L'ONFV publie les résultats d'une étude sur l'accompagnement en fin de vie des enfants et des adolescents


L’Observatoire national de la Fin de vie et le Centre national des soins palliatifs et de la fin de vie[1] viennent de publier 7 documents. Ce sont les conclusions d’un état des lieux concernant l’accompagnement en fin  de vie des enfants et des adolescents : à la naissance, à domicile, concernant des enfants polyhandicapés et faisant état des  ressources régionales de soins palliatifs...

 

Parmi ces études, l’une d’elle fait état de la fin de vie des enfants et des adolescents à domicile. Une situation qui reste rare : elle concernait 4841 enfants de  à 18 ans en 2013 soit 0,85% de l’ensemble des décès. L’enquête qualitative réalisée en 2015, auprès des professionnels de santé, montre que ces situations exceptionnelles sont cependant une réalité.
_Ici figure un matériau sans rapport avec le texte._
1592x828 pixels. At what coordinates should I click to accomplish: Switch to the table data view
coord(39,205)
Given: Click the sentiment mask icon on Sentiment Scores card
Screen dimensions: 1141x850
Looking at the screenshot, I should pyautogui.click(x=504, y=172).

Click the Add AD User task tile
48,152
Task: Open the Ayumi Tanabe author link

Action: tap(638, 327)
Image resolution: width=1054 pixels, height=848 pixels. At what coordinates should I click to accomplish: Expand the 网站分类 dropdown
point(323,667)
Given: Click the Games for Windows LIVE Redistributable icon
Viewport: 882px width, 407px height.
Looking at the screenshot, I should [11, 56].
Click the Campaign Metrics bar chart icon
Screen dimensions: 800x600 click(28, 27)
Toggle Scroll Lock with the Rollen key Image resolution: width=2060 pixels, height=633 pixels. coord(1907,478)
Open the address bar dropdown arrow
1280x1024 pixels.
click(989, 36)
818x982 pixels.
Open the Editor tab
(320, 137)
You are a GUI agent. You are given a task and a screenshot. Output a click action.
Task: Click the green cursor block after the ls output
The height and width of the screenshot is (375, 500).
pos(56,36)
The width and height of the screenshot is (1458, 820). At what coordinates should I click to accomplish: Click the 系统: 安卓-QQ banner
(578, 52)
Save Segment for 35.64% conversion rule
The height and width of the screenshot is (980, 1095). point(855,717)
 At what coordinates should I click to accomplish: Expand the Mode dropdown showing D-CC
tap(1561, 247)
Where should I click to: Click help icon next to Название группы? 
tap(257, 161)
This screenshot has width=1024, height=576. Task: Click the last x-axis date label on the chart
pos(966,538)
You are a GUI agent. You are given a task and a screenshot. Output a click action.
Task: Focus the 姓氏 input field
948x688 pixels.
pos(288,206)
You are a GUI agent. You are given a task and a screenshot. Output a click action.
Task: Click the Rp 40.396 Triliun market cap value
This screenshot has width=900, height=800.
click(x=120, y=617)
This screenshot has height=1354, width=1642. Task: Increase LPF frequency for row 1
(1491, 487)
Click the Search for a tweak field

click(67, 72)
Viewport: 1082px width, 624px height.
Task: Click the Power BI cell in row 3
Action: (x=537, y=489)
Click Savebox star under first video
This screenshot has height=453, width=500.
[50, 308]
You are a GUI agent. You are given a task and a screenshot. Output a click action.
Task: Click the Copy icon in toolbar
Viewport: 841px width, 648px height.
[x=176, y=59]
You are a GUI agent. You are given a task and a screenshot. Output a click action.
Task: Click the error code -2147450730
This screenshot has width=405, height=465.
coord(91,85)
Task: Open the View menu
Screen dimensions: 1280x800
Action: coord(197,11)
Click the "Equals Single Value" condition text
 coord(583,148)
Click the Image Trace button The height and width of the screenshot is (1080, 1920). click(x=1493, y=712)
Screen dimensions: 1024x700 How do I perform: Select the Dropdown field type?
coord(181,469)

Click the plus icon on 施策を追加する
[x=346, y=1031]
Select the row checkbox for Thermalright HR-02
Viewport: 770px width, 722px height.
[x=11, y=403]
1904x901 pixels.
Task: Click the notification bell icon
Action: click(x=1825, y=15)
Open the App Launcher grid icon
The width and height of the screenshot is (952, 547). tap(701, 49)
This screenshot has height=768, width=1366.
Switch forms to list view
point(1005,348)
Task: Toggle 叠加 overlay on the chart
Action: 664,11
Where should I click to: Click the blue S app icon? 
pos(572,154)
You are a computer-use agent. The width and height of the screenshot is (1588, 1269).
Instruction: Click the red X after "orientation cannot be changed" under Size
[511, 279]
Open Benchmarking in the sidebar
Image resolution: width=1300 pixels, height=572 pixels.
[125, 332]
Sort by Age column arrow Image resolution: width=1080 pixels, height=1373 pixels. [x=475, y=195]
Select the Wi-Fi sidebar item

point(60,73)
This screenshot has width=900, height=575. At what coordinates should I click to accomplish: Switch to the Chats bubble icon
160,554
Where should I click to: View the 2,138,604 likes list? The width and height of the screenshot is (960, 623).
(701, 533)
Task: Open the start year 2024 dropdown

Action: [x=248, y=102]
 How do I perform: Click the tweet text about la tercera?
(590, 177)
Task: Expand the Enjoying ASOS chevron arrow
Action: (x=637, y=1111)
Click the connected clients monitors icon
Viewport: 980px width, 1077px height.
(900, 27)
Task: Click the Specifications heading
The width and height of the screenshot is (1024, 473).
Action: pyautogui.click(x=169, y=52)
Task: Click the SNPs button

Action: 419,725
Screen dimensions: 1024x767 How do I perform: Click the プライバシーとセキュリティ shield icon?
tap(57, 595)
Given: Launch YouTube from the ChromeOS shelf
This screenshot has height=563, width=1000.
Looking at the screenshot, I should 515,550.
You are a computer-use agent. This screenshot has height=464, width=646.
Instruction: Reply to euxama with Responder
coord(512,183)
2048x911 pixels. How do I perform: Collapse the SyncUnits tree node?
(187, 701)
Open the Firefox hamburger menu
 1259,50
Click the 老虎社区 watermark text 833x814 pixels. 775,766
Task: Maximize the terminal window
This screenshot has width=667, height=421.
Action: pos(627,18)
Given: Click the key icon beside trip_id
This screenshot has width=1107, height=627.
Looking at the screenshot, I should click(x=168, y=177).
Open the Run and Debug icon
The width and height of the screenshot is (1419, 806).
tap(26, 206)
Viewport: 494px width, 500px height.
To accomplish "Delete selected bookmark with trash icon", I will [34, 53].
Même si elle n’implique pas forcément un décès à domicile.

 

L’accompagnement à domicile est décidé sur le choix de l’enfant et de ses parents, mais il nécessite un étayage des professionnels pour assurer la continuité des soins, et la mise en place d’« un maillage autour de l’enfant dans la culture de l’anticipation des situations possibles ». De ce point de vue,  l’accès aux soins selon les régions n’est pas homogène.

 

 « Les professionnels évoquent très peu de symptômes freinant le retour au domicile ». Plus que des questions techniques liées aux soins, face à la fin de vie d’un enfant, les obstacles sont principalement psychologiques et liés à « des problèmes de financement des actes pour les libéraux ». Les difficultés sont avant tout « organisationnelles et émotionnelles ». Cet accompagnement se doit aussi de tenir compte de « l’épuisement des différents acteurs et celui des proches, notamment de la fratrie ».

 

 

[1] Regroupés depuis le 5 janvier 2016 en un unique « Centre national des soins palliatifs et de la fin de vie » (cf. Le Centre national des soins palliatifs et de la fin de vie créé par décret).